What is required:
Rewrite the entries below, replacing "screenshot" with "screen image" throughout and leaving everything else unchanged. Omit the pictures from your answer.

Records for processing:
## start

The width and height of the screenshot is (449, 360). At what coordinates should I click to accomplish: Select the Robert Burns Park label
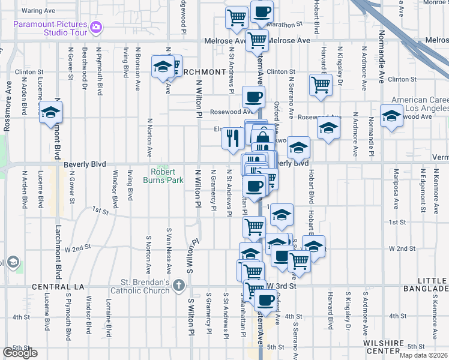[163, 175]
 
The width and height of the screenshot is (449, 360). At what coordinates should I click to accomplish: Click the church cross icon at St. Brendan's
[178, 286]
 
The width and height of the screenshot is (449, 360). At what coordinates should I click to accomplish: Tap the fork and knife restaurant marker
[232, 138]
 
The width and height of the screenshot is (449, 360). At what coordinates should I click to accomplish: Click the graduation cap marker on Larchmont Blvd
[51, 112]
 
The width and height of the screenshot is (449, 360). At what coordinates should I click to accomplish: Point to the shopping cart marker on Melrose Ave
[257, 40]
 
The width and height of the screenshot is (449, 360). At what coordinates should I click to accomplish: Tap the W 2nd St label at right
[402, 248]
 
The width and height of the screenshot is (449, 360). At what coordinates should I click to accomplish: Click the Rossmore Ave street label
[7, 114]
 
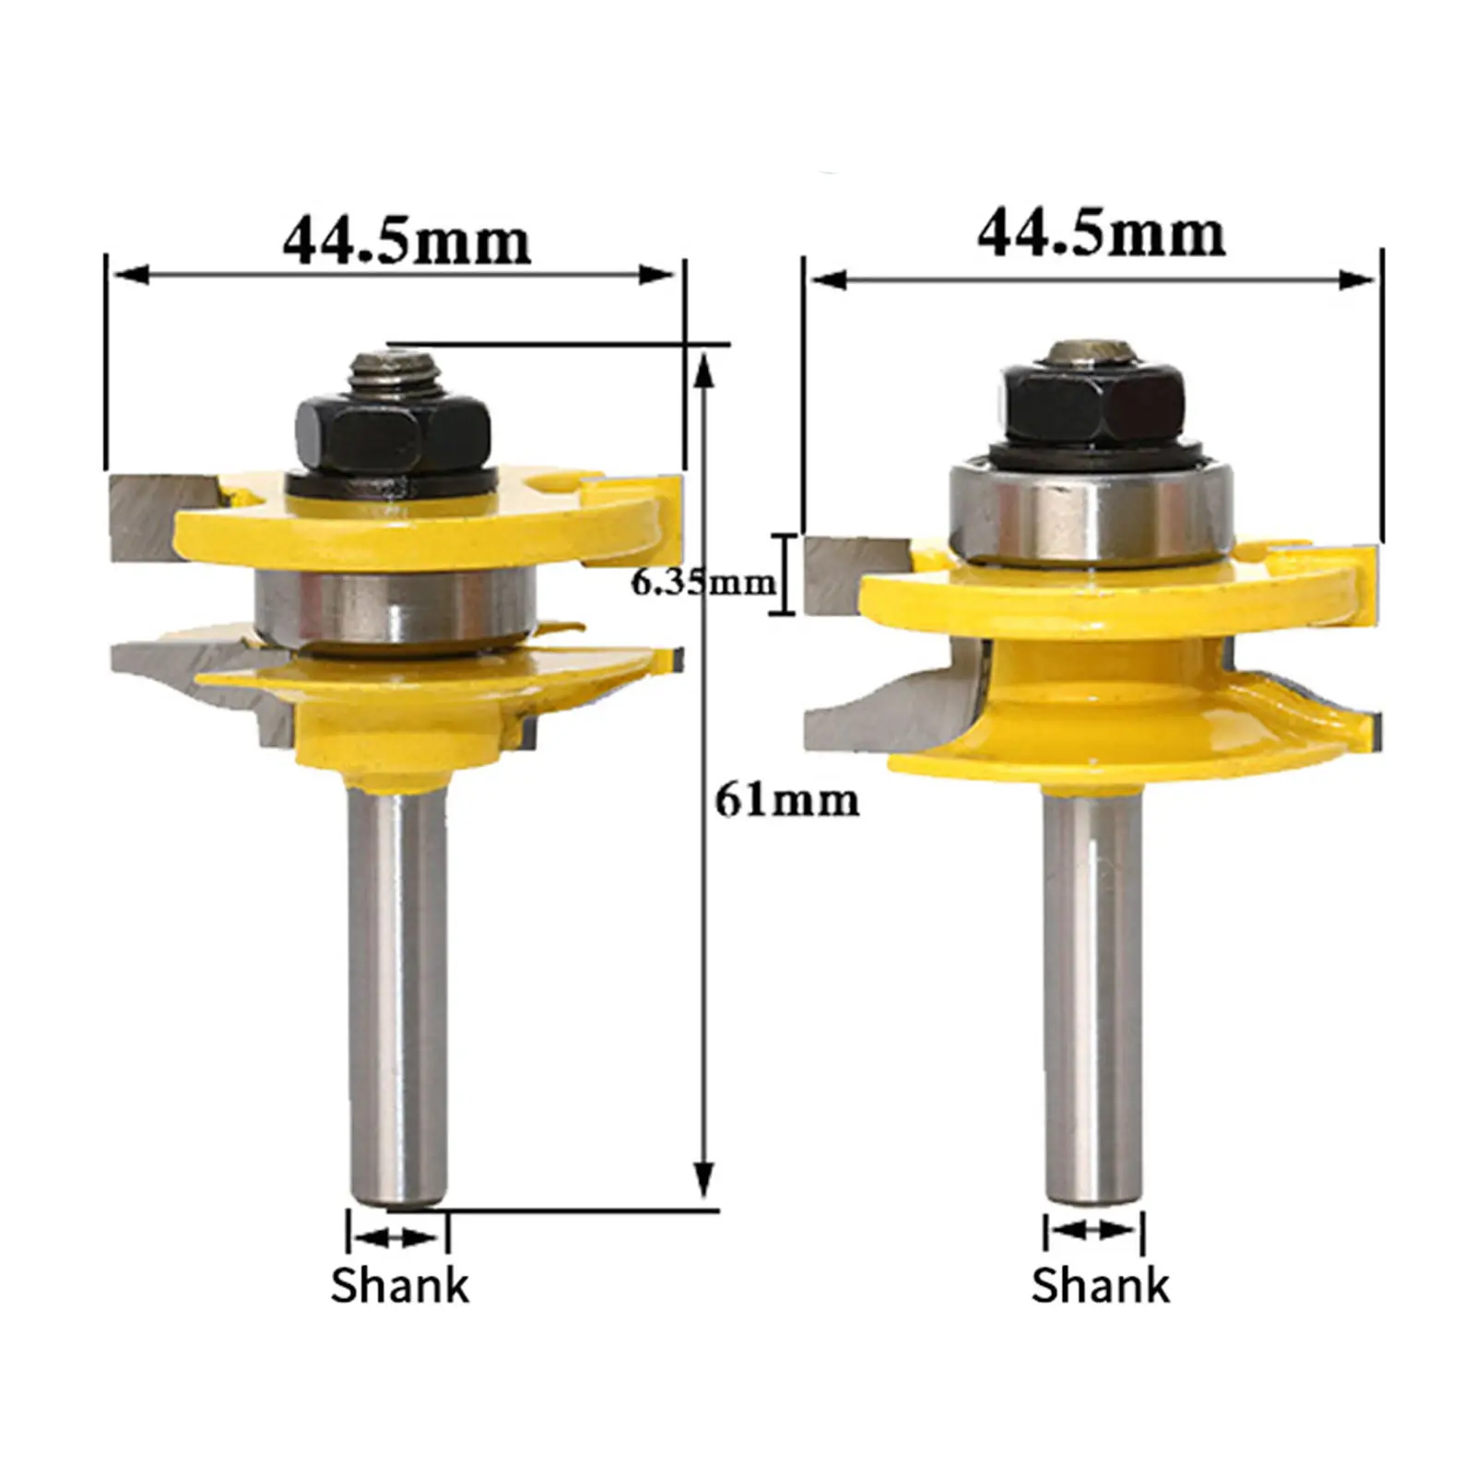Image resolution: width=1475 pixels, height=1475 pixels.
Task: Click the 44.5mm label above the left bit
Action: (x=407, y=242)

## end

Solution to this task:
The width and height of the screen image is (449, 360). At what coordinates should I click to accomplish: Select the Robert Burns Park label
[163, 175]
 
The width and height of the screen image is (449, 360). At what coordinates should I click to accomplish: Click the church cross icon at St. Brendan's
[178, 286]
 
The width and height of the screen image is (449, 360). At what coordinates should I click to accomplish: Tap the fork and knife restaurant marker
[232, 138]
 
The width and height of the screen image is (449, 360). At what coordinates should I click to accomplish: Click the graduation cap marker on Larchmont Blvd
[51, 112]
 
The width and height of the screen image is (449, 360). At what coordinates should I click to accomplish: Point to the shopping cart marker on Melrose Ave
[257, 40]
 
The width and height of the screen image is (449, 360). At what coordinates should I click to accomplish: Tap the W 2nd St label at right
[402, 248]
 
The width and height of the screen image is (449, 360). At what coordinates should I click to accomplish: Click the Rossmore Ave street label
[7, 114]
 
Image resolution: width=1475 pixels, height=1475 pixels.
Task: Click the 44.5mm label above the left bit
Action: (x=407, y=242)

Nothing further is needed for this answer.